[Stored records]

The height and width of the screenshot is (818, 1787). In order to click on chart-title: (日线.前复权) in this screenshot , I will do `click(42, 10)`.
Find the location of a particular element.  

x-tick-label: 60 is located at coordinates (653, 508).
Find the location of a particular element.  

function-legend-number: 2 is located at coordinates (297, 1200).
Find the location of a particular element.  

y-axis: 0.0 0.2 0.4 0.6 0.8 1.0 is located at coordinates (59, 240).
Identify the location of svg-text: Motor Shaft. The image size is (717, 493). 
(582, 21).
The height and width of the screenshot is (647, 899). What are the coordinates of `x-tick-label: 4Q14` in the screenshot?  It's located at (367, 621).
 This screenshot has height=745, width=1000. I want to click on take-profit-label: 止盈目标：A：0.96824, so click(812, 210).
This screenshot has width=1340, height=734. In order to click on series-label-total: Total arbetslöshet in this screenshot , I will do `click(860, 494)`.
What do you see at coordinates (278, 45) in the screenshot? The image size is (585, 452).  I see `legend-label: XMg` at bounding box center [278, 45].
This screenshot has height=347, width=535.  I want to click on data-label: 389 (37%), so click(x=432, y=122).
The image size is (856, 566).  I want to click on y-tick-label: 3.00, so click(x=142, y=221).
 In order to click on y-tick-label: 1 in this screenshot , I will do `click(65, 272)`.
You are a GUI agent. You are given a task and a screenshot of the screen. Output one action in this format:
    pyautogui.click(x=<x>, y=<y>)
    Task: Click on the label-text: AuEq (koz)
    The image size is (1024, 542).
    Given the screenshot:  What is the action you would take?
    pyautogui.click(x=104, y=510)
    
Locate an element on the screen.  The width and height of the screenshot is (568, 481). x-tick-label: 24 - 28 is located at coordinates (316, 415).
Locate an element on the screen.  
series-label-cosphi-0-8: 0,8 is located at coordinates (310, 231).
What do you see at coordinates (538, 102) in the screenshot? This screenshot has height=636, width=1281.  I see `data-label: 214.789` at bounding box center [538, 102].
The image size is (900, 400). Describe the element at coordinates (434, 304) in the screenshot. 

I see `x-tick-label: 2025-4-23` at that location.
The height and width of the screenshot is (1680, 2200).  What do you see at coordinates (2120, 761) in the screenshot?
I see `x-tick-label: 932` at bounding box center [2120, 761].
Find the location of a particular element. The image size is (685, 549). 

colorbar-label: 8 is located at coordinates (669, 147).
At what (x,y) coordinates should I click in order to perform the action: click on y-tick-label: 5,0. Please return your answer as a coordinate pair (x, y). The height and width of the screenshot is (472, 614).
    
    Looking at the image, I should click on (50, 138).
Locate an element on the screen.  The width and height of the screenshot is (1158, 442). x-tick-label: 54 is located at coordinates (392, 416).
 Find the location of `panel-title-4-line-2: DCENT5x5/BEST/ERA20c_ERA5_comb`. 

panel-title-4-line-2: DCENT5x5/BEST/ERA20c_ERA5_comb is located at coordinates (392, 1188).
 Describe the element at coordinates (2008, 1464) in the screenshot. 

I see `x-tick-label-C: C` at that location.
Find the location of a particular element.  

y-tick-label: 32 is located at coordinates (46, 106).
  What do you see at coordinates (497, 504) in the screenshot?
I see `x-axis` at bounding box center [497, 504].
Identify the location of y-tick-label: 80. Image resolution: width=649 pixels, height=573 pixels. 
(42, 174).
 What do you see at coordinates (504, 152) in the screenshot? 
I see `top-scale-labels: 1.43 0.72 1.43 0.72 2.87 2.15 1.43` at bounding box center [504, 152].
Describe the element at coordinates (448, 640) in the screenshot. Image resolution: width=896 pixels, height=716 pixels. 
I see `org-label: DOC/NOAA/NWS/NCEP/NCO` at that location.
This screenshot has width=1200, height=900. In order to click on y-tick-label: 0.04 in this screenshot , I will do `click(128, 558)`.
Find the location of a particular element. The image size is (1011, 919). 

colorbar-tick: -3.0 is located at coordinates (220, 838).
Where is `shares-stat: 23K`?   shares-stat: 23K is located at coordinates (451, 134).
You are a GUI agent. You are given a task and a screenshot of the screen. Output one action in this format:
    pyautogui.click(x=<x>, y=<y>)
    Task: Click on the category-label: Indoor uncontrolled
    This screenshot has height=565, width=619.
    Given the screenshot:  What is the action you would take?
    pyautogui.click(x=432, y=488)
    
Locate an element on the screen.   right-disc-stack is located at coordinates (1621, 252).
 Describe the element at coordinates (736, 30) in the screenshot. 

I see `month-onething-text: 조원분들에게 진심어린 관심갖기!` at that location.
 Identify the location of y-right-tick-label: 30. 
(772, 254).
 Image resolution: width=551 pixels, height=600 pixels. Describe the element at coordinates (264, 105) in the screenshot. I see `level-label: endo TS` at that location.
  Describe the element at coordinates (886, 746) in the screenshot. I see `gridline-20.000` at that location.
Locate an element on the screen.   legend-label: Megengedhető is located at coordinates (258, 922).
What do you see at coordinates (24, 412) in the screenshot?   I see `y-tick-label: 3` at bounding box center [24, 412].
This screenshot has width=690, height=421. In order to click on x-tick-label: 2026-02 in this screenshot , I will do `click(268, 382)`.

> **AIM OF THE TASK**
Write out all of the data above again, substituting "Find an item on the screen" for each occurrence of "Locate an element on the screen" and leaving every other part unchanged.

> **RESPONSE TO THE EXERCISE**
The height and width of the screenshot is (818, 1787). In order to click on chart-title: (日线.前复权) in this screenshot , I will do `click(42, 10)`.
Find the location of a particular element.  

x-tick-label: 60 is located at coordinates (653, 508).
Find the location of a particular element.  

function-legend-number: 2 is located at coordinates (297, 1200).
Find the location of a particular element.  

y-axis: 0.0 0.2 0.4 0.6 0.8 1.0 is located at coordinates (59, 240).
Identify the location of svg-text: Motor Shaft. The image size is (717, 493). 
(582, 21).
The height and width of the screenshot is (647, 899). What are the coordinates of `x-tick-label: 4Q14` in the screenshot?  It's located at (367, 621).
 This screenshot has height=745, width=1000. I want to click on take-profit-label: 止盈目标：A：0.96824, so click(812, 210).
This screenshot has width=1340, height=734. In order to click on series-label-total: Total arbetslöshet in this screenshot , I will do `click(860, 494)`.
What do you see at coordinates (278, 45) in the screenshot? The image size is (585, 452).  I see `legend-label: XMg` at bounding box center [278, 45].
This screenshot has height=347, width=535.  I want to click on data-label: 389 (37%), so click(x=432, y=122).
The image size is (856, 566).  I want to click on y-tick-label: 3.00, so click(x=142, y=221).
 In order to click on y-tick-label: 1 in this screenshot , I will do `click(65, 272)`.
You are a GUI agent. You are given a task and a screenshot of the screen. Output one action in this format:
    pyautogui.click(x=<x>, y=<y>)
    Task: Click on the label-text: AuEq (koz)
    The image size is (1024, 542).
    Given the screenshot:  What is the action you would take?
    pyautogui.click(x=104, y=510)
    
Find an item on the screen.  The width and height of the screenshot is (568, 481). x-tick-label: 24 - 28 is located at coordinates (316, 415).
Find an item on the screen.  
series-label-cosphi-0-8: 0,8 is located at coordinates (310, 231).
What do you see at coordinates (538, 102) in the screenshot? This screenshot has height=636, width=1281.  I see `data-label: 214.789` at bounding box center [538, 102].
The image size is (900, 400). Describe the element at coordinates (434, 304) in the screenshot. 

I see `x-tick-label: 2025-4-23` at that location.
The height and width of the screenshot is (1680, 2200).  What do you see at coordinates (2120, 761) in the screenshot?
I see `x-tick-label: 932` at bounding box center [2120, 761].
Find the location of a particular element. The image size is (685, 549). 

colorbar-label: 8 is located at coordinates (669, 147).
At what (x,y) coordinates should I click in order to perform the action: click on y-tick-label: 5,0. Please return your answer as a coordinate pair (x, y). The height and width of the screenshot is (472, 614).
    
    Looking at the image, I should click on (50, 138).
Find an item on the screen.  The width and height of the screenshot is (1158, 442). x-tick-label: 54 is located at coordinates (392, 416).
 Find the location of `panel-title-4-line-2: DCENT5x5/BEST/ERA20c_ERA5_comb`. 

panel-title-4-line-2: DCENT5x5/BEST/ERA20c_ERA5_comb is located at coordinates (392, 1188).
 Describe the element at coordinates (2008, 1464) in the screenshot. 

I see `x-tick-label-C: C` at that location.
Find the location of a particular element.  

y-tick-label: 32 is located at coordinates (46, 106).
  What do you see at coordinates (497, 504) in the screenshot?
I see `x-axis` at bounding box center [497, 504].
Identify the location of y-tick-label: 80. Image resolution: width=649 pixels, height=573 pixels. 
(42, 174).
 What do you see at coordinates (504, 152) in the screenshot? 
I see `top-scale-labels: 1.43 0.72 1.43 0.72 2.87 2.15 1.43` at bounding box center [504, 152].
Describe the element at coordinates (448, 640) in the screenshot. Image resolution: width=896 pixels, height=716 pixels. 
I see `org-label: DOC/NOAA/NWS/NCEP/NCO` at that location.
This screenshot has width=1200, height=900. In order to click on y-tick-label: 0.04 in this screenshot , I will do `click(128, 558)`.
Find the location of a particular element. The image size is (1011, 919). 

colorbar-tick: -3.0 is located at coordinates (220, 838).
Where is `shares-stat: 23K`?   shares-stat: 23K is located at coordinates (451, 134).
You are a GUI agent. You are given a task and a screenshot of the screen. Output one action in this format:
    pyautogui.click(x=<x>, y=<y>)
    Task: Click on the category-label: Indoor uncontrolled
    This screenshot has height=565, width=619.
    Given the screenshot:  What is the action you would take?
    pyautogui.click(x=432, y=488)
    
Find an item on the screen.   right-disc-stack is located at coordinates (1621, 252).
 Describe the element at coordinates (736, 30) in the screenshot. 

I see `month-onething-text: 조원분들에게 진심어린 관심갖기!` at that location.
 Identify the location of y-right-tick-label: 30. 
(772, 254).
 Image resolution: width=551 pixels, height=600 pixels. Describe the element at coordinates (264, 105) in the screenshot. I see `level-label: endo TS` at that location.
  Describe the element at coordinates (886, 746) in the screenshot. I see `gridline-20.000` at that location.
Find an item on the screen.   legend-label: Megengedhető is located at coordinates (258, 922).
What do you see at coordinates (24, 412) in the screenshot?   I see `y-tick-label: 3` at bounding box center [24, 412].
This screenshot has width=690, height=421. In order to click on x-tick-label: 2026-02 in this screenshot , I will do `click(268, 382)`.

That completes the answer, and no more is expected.